I would love to see!


----------



## Skunkworkx (Apr 2, 2011)

sub'd

Just never know


----------



## eichensehr (Sep 16, 2012)

subscribed!


----------



## kybeau (Oct 23, 2005)

Subscribed

and would a youtube video of u making one be out of the question lol


----------



## lazyhubby70 (Jan 10, 2012)

Your knives are amazing. Interested in what you teach. Thanks.

Lazy


----------



## prairieboy (Aug 19, 2009)

In.Looking forward to it!


----------



## monsterbuckrick (Aug 14, 2009)

Remmy, great as usual. The 2 I have that you made are displayed in my cabinet in my living room with my wifes Armani statues. I get more compliments on the knives. By the way i have some more antlers for you I will send this fall. Hope to get a few more. Are you setting up a show in Dec?


----------



## rembrandt (Jan 17, 2004)

Just a few more photos of my favorite.......


----------



## welovehoneybees (Aug 3, 2013)

rembrandt said:


> If anybody would like to see how I make these knives I will go thru the process step by step and maybe it will help somone make their own........Here are some photos of them......

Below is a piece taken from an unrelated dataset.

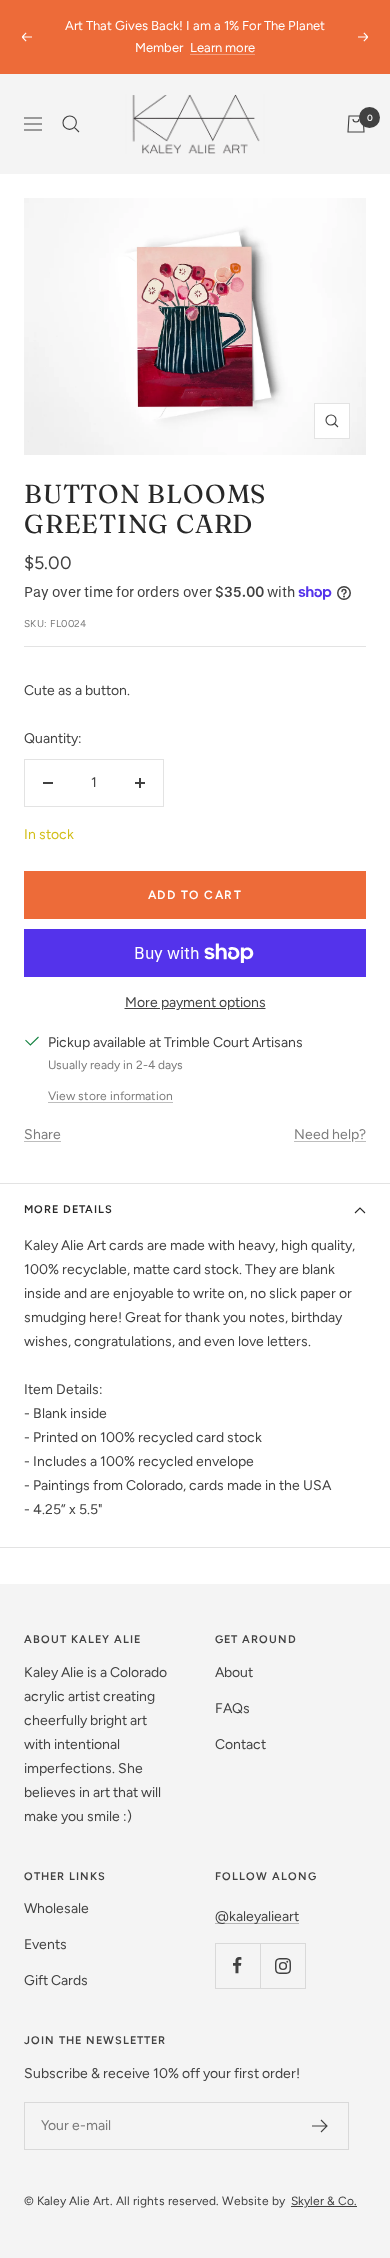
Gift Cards (56, 1980)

I'm new on here and this is the first time I'v replied so I hope I'm where I'm supposed to be! But, I would LOVE to learn how to make these knives! A good hand made knife is hard to come by! Thanx!


----------



## redwingnut22 (Mar 28, 2006)

yeah, lets see how you make your knives!


----------



## BowTeker01 (Aug 31, 2009)

Beautiful knives man. What part of Bama do you live?


----------



## b0mb3r (Aug 3, 2013)

im in


----------



## slowen (Jun 27, 2006)

Still waiting!


----------



## .BuckHunt. (May 12, 2008)

I'm in, would love to be able to something like you do someday.


----------



## rembrandt (Jan 17, 2004)

ofashea said:


> Still waiting!


I have a nice workshop waiting for me in AL. I'm not leaving Texas till the 9th and it will take me a few days to get all set up. Look at the middle of the month before I can get started.........


----------



## rembrandt (Jan 17, 2004)

BowTeker01 said:


> Beautiful knives man. What part of Bama do you live?


Just north of Talladega........between there and Munford.....I have a nice art studio and a nice workshop for archery and knife making.


----------



## rembrandt (Jan 17, 2004)

.BuckHunt. said:


> I'm in, would love to be able to something like you do someday.


I hope as I show the steps, it will get people started making their own......I don't make very many from blanks, I buy the blades with hidden tangs and start from there. I don't have the time to cut out the blades and grind on them. I buy two different kinds of blades, damascus and stainless steel........


----------



## rembrandt (Jan 17, 2004)

monsterbuckrick said:


> Remmy, great as usual. The 2 I have that you made are displayed in my cabinet in my living room with my wifes Armani statues. I get more compliments on the knives. By the way i have some more antlers for you I will send this fall. Hope to get a few more. Are you setting up a show in Dec?


When Nov. rolls around I will probably have 30 or so for their Christmas show. It will be in the Herritage Hall Museum in Talladega. I sold six knives last year in a very depressed state and I hope the economy is better this year........


----------



## rembrandt (Jan 17, 2004)

Ballingerjon said:


> This is gonna be a good thread I can't wait to see how u make those beautiful knives


I appreciate that......I've been making knives ever since my Mountainman Rendezvous days back in the 90s. I can make two a day if everything goes OK and if there isn't a lot of inlays to deal with........also the jeweling of the blades take time and it is tiresome work.....


----------



## Samuraiarcher (May 26, 2006)

Can't wait to see the process!


----------



## mikeinhoodriver (Aug 4, 2011)

I would like to learn. Subscribed!


----------



## nick060200 (Jul 5, 2010)

You do great work. How many hours to make one?


----------



## Mike Szar (Jun 21, 2013)

Some beautiful knives you've got there, subscribed!


----------



## rembrandt (Jan 17, 2004)

nick060200 said:


> You do great work. How many hours to make one?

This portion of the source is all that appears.